What problem are we solving?
For some quick context, our product is an integration platform for B2B software companies. That is, we help software companies build integrations and deploy those integrations to their customers. A simple integration might look something like this:
- Step 1: Pull down an XML document from Dropbox.
- Step 2: Process the XML with some custom JavaScript code.
- Step 3: Use some stored credentials to post the processed data to a third-party API.
Our users can configure integrations to run on a schedule, or they can trigger them via a webhook, and our platform takes care of running, logging, and monitoring the integrations (and a whole bunch of other things).
The early days
The first incarnation of Prismatic used LocalStack.
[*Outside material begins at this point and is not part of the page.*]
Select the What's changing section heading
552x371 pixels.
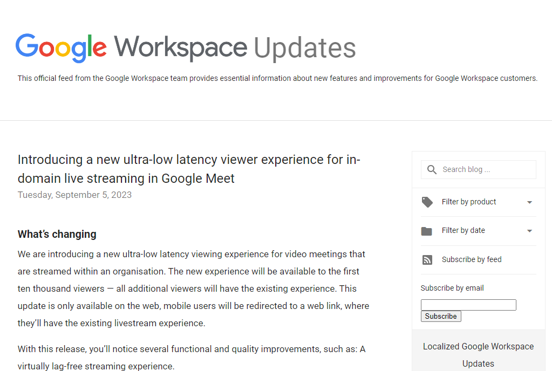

We knew that we wanted to eventually host Prismatic in AWS (with the possibility of moving to Azure, GCP, etc. as needed), so the ability to spin up our platform locally to simulate AWS was appealing. The LocalStack service that approximates AWS Lambda was easy to iterate on, and ran without any major hiccups. It gave us a great development feedback loop, so we could prototype and test very quickly.
We used Lambda to execute each "step" of an integration, and steps leveraged SQS to pass data and trigger the next step. So, an integration execution would look like this:
- Run a Dropbox "fetch a file" action to grab an XML file.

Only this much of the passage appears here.